Société

Une affirmation difficile

La volonté de faire reconnaître les droits des peuples autochtones des Amériques se heurte au réalisme politique des États

Par : Yvon Larose
Le sous-commandant Marcos et deux soldats zapatistes en 1996. L'armée zapatiste de libération nationale se présente comme le défenseur des droits des populations indigènes du Chiapas au Mexique.
Le sous-commandant Marcos et deux soldats zapatistes en 1996. L'armée zapatiste de libération nationale se présente comme le défenseur des droits des populations indigènes du Chiapas au Mexique.
Pour que leurs droits soient pleinement reconnus, les peuples autochtones des Amériques recherchent une véritable autonomie locale. Ils veulent aussi des procédures équitables et justes pour faire valoir leurs revendications auprès de leur gouvernement. Enfin, ces peuples demandent l’accès à un palier supraétatique qui serve de contrepoids au pouvoir de leur État. Mais ces possibilités d’action se trouvent contraintes par le réalisme politique des États.

C’est le message qu’a livré Martin Hébert, professeur au Département d’anthropologie, le mercredi 24 février, aux dizaines de personnes rassemblées à l’atrium Jean-Guy-Paquet du pavillon Alphonse-Desjardins à l’occasion d’une table ronde organisée par la délégation Droits et Démocratie de l’Université Laval. «Les peuples autochtones cherchent une diversité de voies pour faire valoir leurs droits, explique-t-il. Mais du point de vue d’un État, dont l’assise la plus fondamentale est l’affirmation de sa propre souveraineté, le pouvoir citoyen et le pouvoir supraétatique peuvent sembler difficilement conciliables avec cette affirmation de souveraineté.»

Pendant plusieurs années, Martin Hébert a mené des projets de recherche auprès de communautés autochtones du Mexique, du Guatemala et du Québec. «La différence, dit-il, entre les droits sur papier négociés avec l’État, au nord comme au sud des Amériques, et les droits sur le terrain a toujours été évidente dans mes recherches.»
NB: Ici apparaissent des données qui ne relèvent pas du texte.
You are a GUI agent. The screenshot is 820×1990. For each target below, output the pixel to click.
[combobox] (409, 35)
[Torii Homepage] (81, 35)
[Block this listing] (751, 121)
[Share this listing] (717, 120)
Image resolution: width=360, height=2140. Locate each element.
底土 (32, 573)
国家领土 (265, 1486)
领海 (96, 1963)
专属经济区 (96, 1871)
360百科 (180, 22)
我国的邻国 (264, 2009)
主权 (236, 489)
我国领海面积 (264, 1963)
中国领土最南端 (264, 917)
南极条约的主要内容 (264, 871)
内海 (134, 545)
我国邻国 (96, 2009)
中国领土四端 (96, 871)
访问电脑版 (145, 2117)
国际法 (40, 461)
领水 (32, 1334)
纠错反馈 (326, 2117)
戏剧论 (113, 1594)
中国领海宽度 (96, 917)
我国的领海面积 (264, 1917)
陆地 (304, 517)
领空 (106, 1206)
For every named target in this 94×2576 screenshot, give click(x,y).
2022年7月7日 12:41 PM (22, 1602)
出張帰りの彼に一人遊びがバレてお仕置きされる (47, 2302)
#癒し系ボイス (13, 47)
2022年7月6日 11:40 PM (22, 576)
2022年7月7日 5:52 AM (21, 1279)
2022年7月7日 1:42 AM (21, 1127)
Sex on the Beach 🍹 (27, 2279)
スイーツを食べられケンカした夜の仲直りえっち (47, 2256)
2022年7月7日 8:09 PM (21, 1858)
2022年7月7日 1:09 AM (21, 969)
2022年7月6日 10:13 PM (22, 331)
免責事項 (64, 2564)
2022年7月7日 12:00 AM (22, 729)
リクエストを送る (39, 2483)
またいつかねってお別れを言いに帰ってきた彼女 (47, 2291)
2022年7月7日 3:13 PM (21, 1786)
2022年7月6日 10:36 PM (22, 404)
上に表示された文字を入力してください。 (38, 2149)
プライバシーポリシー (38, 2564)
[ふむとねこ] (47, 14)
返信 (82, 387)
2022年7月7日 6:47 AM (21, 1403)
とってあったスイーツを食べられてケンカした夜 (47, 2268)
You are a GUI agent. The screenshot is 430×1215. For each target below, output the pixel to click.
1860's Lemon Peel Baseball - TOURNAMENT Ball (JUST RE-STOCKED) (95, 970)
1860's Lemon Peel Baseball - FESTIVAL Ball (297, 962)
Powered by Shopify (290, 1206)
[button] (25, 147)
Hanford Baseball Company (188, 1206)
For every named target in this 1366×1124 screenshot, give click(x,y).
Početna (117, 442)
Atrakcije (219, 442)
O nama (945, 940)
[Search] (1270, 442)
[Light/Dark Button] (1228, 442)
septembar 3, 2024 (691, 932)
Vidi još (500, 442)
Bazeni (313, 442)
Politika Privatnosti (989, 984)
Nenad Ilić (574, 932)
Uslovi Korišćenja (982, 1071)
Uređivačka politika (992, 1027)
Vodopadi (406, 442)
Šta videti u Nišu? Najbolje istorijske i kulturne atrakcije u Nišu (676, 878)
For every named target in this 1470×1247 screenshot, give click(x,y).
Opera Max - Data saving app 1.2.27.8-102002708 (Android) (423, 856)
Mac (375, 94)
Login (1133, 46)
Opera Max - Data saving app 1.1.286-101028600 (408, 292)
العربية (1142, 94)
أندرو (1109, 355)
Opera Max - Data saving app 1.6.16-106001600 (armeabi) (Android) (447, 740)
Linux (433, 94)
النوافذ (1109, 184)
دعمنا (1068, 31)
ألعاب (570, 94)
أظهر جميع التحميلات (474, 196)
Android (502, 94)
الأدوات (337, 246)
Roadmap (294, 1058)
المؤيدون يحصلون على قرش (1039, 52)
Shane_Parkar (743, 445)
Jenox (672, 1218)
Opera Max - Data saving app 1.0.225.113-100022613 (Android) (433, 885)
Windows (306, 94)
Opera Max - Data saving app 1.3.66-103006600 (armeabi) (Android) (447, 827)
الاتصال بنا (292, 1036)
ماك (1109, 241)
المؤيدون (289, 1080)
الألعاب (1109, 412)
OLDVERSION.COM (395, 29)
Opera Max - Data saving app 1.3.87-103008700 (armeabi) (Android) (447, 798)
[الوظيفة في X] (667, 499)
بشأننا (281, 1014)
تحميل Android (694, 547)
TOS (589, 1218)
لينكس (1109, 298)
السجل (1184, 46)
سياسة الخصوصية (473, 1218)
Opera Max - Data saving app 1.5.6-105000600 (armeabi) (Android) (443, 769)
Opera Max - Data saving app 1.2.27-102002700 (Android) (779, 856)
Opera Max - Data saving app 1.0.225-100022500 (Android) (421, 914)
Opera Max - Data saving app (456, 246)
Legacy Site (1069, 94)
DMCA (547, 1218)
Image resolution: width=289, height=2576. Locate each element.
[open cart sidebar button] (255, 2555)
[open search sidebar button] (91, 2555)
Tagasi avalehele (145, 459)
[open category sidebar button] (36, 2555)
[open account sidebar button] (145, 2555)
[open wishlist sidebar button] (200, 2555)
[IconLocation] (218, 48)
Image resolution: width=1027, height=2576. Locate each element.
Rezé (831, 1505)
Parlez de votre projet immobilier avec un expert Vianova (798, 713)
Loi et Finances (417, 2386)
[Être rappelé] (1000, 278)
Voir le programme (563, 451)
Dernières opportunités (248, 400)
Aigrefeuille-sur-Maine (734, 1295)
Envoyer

Au Sud, les revendications se font dans la rue sous la forme de mouvements sociaux et autonomistes, locaux ou régionaux. Elles se font aussi au-delà de l’État par le recours à des instances internationales. Au Canada, en revanche, les revendications prennent souvent la forme de luttes juridiques avec l’État. «Avoir un État fort comme interlocuteur me semble être une arme à double tranchant, soutient Martin Hébert. Dans un État de droit, il existe des procédures et des recours en principe clairement identifiés qui permettent de faire valoir ses droits. Par contre, les règles du jeu sont fixées par l’État lui-même.» Ce dernier rappelle qu’en 2007, le Canada a refusé de signer la Déclaration des Nations unies sur les droits des peuples autochtones. «Le gouvernement fédéral, poursuit-il, affirmait que les rapports entre l’État et les Premières Nations sont une affaire interne et qu’il dispose de tous les mécanismes nécessaires pour répondre aux aspirations des Premières Nations.»

Des enjeux de taille
Les droits des peuples autochtones soulèvent un certain nombre d’enjeux importants. Le renforcement des institutions internationales capables d’appuyer les revendications autochtones en est un. Il y aussi l’importance de former des alliances entre les peuples du Nord et ceux du Sud face aux compagnies multinationales actives dans le secteur des ressources naturelles afin qu’elles agissent de manière responsable, notamment en respectant certains standards de consultation.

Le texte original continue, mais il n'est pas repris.